I am currently debating on this question as I am teaching a course that aims to introduce students to the concepts and practices behind educational technologies while exploring their impact in and outside the classroom as tools for learning.

In addition to this I have been following some discussions online around radical pedagogies and other ideas associated with it. These are often expressed in such daring terms that make me consider its impact on existing educational contexts, especially teachers initiating their career. Terms such as ‘teaching to transgress’, ‘anarchy’ or other ideas similar to Illch’s deschooling have little currency amongst the groups I currently teach. And this is a great eye opener to me. This might be so because such terms probably come across a bit too daring, rather radical or almost drastic in theory to them. In my opinion, however, what these terms lack is actual and current empirical evidence that such rhetoric can replace national curricula and current practice. And in stating this, I am not saying that I don’t share some of the principles contained in such ideals. I can’t deny my tendency to defend the emancipatory capacity (potential) of education. But how emancipation is achieved and by whom needs careful consideration. And so I have been reading up on literature that can help me communicate this in ways that might resonate more with the audiences with whom I work. I found three papers that, for me, flesh out the main points in a rather eloquent fashion. And if in a way, I tacitly knew about it, these readings have brought home several important points.

 

The first one deals with the notion of learning as relational. Murphy and Brown (2012) argue that education should be based on educational dynamics and use Honneth’s work on recognition to support this proposition. They go on to note that

A critical reading of relational pedagogy allows teaching and learning to transverse the division between private and public, and suggests that the interpersonal is political. (p. 651)

And as such the desire for respect and recognition is never removed from the learning process but rather embedded in it. This is a very important point and technology can serve this purpose. What technology offers teachers and learners is a space to materialise learning through the creation of artefacts and user-generated content. The interaction between learners and/or external audiences generate a system of validation of learning, a form of recognition that is likely to create more impact that any successful assessment.

The second paper furthers this idea by fleshing out Honneth’s three modes of recognition: love, rights and respect. Huttinen and Murphy (2012) argue that

a radical pedagogy centred on the power of intersubjective takes seriously the ways in which people relate to each other, both communicatively and affectively (p.151).

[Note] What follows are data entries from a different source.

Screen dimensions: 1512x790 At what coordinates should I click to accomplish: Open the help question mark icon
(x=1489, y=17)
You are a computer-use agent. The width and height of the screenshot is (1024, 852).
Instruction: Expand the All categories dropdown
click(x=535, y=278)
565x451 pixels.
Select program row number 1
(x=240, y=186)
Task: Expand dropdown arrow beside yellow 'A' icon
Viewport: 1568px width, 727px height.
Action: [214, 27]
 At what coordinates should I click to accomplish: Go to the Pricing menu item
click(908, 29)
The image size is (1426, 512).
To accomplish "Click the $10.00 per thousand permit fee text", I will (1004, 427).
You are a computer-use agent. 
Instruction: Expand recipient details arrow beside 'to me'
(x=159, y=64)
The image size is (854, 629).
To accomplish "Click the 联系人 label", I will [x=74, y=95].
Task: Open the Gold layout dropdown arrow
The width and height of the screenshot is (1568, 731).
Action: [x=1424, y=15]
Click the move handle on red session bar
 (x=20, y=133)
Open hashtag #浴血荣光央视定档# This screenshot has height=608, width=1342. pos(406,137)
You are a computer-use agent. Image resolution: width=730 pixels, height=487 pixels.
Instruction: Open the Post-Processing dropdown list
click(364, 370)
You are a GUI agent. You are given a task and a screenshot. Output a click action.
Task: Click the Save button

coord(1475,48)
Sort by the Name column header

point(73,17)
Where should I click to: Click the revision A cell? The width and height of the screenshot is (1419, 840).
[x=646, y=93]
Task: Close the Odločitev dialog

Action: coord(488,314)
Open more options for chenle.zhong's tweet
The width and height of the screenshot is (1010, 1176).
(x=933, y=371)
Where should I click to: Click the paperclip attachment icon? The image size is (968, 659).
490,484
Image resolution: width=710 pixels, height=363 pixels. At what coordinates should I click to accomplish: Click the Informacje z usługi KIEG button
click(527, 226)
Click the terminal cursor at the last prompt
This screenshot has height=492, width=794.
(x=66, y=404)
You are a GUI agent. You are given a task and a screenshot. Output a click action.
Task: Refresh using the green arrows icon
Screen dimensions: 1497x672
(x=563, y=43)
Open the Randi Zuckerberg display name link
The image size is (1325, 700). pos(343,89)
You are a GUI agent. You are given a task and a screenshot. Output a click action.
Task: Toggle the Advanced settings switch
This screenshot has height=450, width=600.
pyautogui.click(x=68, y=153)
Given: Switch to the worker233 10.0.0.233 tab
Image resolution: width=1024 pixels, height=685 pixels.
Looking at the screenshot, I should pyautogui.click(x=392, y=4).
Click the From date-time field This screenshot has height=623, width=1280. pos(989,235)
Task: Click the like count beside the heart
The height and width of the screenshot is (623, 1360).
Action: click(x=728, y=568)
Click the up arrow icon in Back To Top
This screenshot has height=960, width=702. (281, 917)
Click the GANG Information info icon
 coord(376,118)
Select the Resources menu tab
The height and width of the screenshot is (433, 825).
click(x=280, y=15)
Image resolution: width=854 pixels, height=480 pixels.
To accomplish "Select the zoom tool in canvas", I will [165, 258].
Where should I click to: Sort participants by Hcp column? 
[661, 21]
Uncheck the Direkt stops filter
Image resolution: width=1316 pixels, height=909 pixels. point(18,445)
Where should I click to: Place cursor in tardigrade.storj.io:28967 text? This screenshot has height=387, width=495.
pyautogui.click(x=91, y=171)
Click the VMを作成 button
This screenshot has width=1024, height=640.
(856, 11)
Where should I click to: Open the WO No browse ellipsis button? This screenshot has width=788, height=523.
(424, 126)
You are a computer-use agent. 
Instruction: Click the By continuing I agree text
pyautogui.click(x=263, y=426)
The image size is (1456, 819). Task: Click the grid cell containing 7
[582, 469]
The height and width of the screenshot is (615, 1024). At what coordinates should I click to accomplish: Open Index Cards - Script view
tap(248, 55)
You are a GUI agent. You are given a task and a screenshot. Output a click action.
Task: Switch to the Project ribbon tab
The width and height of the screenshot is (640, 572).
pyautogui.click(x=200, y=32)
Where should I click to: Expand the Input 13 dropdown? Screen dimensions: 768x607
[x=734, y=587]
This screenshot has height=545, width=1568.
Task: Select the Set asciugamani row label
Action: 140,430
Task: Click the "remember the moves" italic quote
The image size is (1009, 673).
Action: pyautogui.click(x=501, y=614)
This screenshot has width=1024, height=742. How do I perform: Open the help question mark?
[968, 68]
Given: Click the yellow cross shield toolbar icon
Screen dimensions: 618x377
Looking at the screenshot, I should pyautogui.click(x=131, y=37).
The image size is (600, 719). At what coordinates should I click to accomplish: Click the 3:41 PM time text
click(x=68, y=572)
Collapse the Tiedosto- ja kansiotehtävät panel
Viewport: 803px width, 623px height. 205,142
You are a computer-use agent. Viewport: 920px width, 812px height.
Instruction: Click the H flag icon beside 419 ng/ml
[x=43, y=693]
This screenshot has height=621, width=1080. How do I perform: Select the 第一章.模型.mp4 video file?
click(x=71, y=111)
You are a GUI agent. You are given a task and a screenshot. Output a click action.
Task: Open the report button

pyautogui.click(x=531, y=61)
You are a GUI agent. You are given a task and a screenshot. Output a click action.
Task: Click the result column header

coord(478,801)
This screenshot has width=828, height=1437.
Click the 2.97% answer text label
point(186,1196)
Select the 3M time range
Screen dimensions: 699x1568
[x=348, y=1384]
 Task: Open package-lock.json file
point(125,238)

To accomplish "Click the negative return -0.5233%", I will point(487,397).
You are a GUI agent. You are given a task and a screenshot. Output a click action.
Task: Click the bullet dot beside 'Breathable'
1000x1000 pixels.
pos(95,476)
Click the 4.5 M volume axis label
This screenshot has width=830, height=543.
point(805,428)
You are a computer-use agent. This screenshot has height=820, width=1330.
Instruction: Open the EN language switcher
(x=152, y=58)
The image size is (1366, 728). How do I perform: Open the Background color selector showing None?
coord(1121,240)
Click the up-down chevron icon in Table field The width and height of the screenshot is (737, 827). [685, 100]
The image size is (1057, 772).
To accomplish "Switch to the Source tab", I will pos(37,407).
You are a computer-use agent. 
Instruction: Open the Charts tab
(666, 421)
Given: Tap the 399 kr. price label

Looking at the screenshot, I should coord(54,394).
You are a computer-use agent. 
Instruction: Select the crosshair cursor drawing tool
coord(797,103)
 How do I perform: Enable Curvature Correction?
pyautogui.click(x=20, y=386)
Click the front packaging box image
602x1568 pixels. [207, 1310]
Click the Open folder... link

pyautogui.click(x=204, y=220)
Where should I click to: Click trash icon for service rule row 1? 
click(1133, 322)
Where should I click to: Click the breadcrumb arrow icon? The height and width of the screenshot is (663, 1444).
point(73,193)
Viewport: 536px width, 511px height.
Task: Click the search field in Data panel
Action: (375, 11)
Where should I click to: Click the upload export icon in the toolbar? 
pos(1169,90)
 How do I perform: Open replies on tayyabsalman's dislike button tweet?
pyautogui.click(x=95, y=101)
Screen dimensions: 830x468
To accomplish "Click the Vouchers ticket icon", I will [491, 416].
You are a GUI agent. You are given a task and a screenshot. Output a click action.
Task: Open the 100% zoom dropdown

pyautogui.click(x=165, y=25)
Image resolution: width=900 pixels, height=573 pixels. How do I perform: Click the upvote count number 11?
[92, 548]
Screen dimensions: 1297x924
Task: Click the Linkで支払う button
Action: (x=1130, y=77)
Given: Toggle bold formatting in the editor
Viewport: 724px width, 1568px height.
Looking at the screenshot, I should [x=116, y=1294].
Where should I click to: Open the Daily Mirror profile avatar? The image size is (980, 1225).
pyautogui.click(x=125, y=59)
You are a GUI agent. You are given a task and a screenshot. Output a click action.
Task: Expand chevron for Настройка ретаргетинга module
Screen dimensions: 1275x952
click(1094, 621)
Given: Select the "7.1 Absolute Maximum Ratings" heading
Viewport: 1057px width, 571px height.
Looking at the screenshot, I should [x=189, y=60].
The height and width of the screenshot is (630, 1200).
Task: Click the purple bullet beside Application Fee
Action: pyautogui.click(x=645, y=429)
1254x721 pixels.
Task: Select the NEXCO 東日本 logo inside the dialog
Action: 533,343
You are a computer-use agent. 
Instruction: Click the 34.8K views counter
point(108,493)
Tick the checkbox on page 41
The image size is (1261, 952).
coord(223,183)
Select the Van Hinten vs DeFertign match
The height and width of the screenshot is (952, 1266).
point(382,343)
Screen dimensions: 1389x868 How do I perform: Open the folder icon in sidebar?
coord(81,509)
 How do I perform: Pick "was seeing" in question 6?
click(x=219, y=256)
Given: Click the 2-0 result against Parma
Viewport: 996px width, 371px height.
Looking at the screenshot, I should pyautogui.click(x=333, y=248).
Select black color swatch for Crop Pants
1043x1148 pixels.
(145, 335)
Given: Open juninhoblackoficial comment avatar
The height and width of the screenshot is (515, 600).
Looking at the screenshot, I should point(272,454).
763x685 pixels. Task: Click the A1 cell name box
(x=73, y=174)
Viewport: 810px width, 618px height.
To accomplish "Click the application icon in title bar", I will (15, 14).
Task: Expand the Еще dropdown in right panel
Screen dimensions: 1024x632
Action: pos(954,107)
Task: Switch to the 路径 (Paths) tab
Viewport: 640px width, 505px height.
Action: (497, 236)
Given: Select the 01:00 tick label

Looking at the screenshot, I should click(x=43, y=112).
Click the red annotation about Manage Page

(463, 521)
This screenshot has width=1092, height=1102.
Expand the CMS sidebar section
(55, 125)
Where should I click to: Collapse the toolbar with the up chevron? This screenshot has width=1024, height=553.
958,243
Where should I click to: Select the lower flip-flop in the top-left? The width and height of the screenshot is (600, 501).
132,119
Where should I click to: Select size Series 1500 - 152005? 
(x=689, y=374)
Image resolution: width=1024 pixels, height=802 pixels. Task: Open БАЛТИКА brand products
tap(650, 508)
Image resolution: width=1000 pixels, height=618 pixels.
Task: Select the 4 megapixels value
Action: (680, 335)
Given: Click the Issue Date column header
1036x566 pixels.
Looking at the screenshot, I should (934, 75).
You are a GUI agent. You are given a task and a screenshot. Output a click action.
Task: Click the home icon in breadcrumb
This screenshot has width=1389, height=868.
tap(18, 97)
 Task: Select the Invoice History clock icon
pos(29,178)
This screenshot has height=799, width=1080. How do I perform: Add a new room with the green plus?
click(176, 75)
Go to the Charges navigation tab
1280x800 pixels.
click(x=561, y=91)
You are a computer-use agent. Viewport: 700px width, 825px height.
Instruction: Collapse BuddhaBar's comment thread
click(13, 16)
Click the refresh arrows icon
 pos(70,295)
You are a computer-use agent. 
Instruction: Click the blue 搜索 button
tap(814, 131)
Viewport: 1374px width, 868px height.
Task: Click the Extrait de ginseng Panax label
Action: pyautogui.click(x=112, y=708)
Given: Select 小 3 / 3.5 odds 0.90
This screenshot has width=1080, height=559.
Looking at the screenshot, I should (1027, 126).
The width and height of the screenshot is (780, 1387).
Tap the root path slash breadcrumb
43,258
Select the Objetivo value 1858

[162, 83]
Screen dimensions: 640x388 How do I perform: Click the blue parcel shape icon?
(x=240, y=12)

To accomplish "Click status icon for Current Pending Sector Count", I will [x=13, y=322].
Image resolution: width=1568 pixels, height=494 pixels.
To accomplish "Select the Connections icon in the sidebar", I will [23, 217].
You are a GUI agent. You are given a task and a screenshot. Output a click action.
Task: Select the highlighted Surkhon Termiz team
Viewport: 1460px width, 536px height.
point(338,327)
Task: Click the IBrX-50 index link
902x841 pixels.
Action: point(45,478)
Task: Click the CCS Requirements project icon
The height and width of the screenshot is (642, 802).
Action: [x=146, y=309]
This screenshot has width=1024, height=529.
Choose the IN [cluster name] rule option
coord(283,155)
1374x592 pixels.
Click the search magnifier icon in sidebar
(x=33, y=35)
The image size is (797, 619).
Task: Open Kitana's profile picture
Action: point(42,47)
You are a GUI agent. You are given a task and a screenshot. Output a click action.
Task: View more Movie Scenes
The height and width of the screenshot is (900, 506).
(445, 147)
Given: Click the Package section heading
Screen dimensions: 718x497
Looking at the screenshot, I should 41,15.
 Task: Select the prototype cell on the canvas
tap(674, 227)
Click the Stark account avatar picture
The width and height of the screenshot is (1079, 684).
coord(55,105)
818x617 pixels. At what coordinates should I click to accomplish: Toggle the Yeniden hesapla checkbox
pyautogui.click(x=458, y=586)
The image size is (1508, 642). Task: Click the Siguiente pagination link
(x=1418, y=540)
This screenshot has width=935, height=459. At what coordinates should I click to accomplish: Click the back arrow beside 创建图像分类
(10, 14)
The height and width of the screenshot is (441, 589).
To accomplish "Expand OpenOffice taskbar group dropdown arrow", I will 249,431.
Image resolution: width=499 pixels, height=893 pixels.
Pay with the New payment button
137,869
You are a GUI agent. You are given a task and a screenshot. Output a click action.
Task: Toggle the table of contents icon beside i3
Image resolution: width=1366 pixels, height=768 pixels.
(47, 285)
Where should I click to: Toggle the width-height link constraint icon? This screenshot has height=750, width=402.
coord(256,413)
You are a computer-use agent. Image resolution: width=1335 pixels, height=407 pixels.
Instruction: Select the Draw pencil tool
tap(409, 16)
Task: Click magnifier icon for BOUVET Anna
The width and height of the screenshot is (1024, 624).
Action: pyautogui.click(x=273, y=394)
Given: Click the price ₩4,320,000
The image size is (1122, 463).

This aspect may have little to do with technology itself. Yet, the web as a conduit of communication can mediate the congregation of people who develop affective ties based on their learning interests. This is likely to produce real lasting change regarding how individuals fight against different forms of domination and control. I have experienced this first hand when I joined the webheads in action. The freedom to learn with and from people who cared about the same things and shared similar values transforms not only your practice but who you are and how you relate to those with and from whom you learn. Getting to this stage however depends on one’s initiative. Recognition in this sense is not given; it is rather acquired through individual participation within collective spaces. How we encourage learners to reach this stage on their own accord is still a mystery to me. This is so mainly because I question if such encouragement is not a form of imposition of the ideals I believe in?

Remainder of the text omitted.